The EU has “clear evidence that Russia has mobilized all its tools” to carry out disinformation and manipulation campaigns, Borrell said. He called it a “systematic distortion of reality” to divert attention from the invasion of Ukraine. According to the study, distraction and distortion of facts are the main tasks of disinformation. In 42 percent of cases, Russia seeks to shift attention to another actor, another narrative, or shift the blame. In 35 percent of cases, Russia tries to change the framing and the narrative itself.
Almost all disinformation narratives used by the Kremlin to justify the invasion and mobilize domestic support date back to 2013-2014 and the Maidan. In this context, the Kremlin seeks to portray Ukraine as a “Nazi state”, “a state that did not happen” or “not a state at all”. In this way, the pro-Kremlin media prepared the ground for a military invasion for years.
“We have seen attempts to confuse and mislead people with ever-changing narratives and versions of events. The goal is to make sure that no one believes anything anymore, so that people come to the conclusion: “Well, everyone is lying. How can I tell a lie from the truth?” Borrell said.
Behind this is the desire to undermine trust in all mass media and democratic institutions, he is sure.
The Russian authorities are well aware that popular support is extremely important in democratic countries, says European Commissioner Vira Yurova. In this case, it is support for sanctions against the Russian Federation, public support for aid to Ukraine, and the reception of Ukrainian refugees. On the international stage, the Kremlin is manipulating information to undermine international aid for Ukraine, an EU study has highlighted.
Manipulative content is produced in at least 30 languages, 16 of which are languages of the European Union. At the same time, 44 percent of Russian content is aimed at Russian speakers, and 36 percent – at English speakers.

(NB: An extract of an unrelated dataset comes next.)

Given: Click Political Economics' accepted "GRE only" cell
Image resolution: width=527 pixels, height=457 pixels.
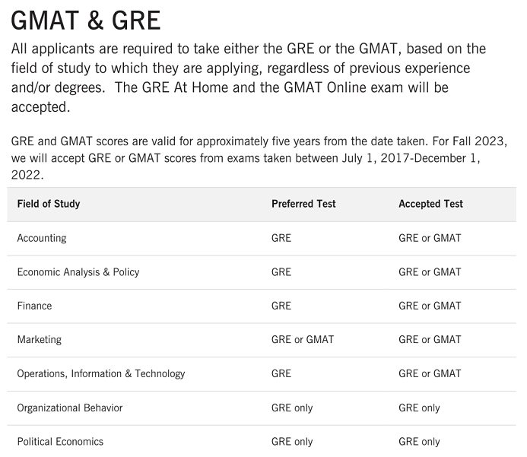Looking at the screenshot, I should click(419, 442).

The task here is to “sow doubts about who is the aggressor, hence the emphasis on disinformation narratives that accuse NATO and especially the US of trying to surround and contain Russia through Ukraine,” the report says. Another goal of Moscow is to break the international community’s resolve to condemn the war and hold Russia accountable for violations of international law.
In addition, with the help of their proxies and manipulative behavior in social networks, pro-Kremlin figures seek to exacerbate and use painful points for various communities: the topics of migration and refugees, the rise in the cost of living, energy prices, etc.

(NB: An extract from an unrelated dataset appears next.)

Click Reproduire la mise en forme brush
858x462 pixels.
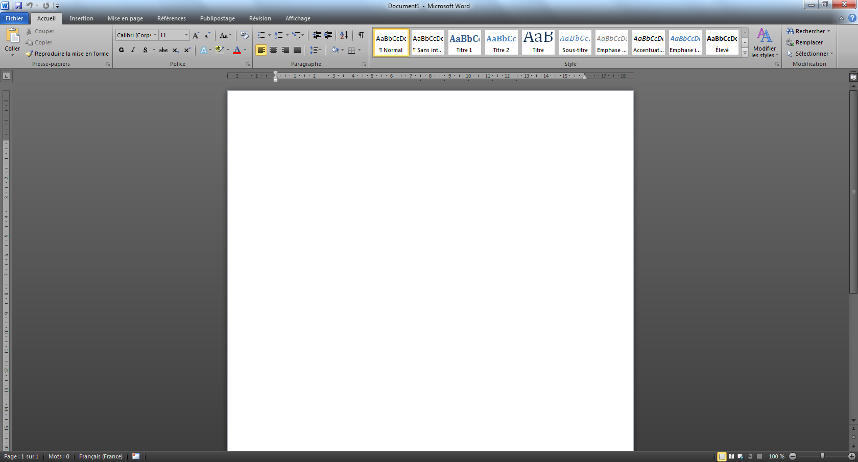click(x=67, y=54)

Researchers point to the emergence of a new wave of disinformation methods. Yes, Russia uses cheap technologies for the production of fake images and videos – the main carriers of disinformation. Sometimes images and graphics are faked for international organizations and trusted mass media – the style of the magazine, graphic elements of story design, etc. are completely copied.
Borrell also cited the example of memes that appeared after the launch of the European Union training mission, where the EU is presented as a servant of NATO. “This post appeared on the website of the Ministry of Foreign Affairs of Russia. Yes, on the website of the Ministry of Foreign Affairs! 10 minutes later – in their Telegram channel, and then quickly spread through more than 100 channels, including Sputnik Africa,” the diplomat said.
The report also documents Russia’s cooperation with China in this field, under which “the content created by one disinformation system is reinforced by another.”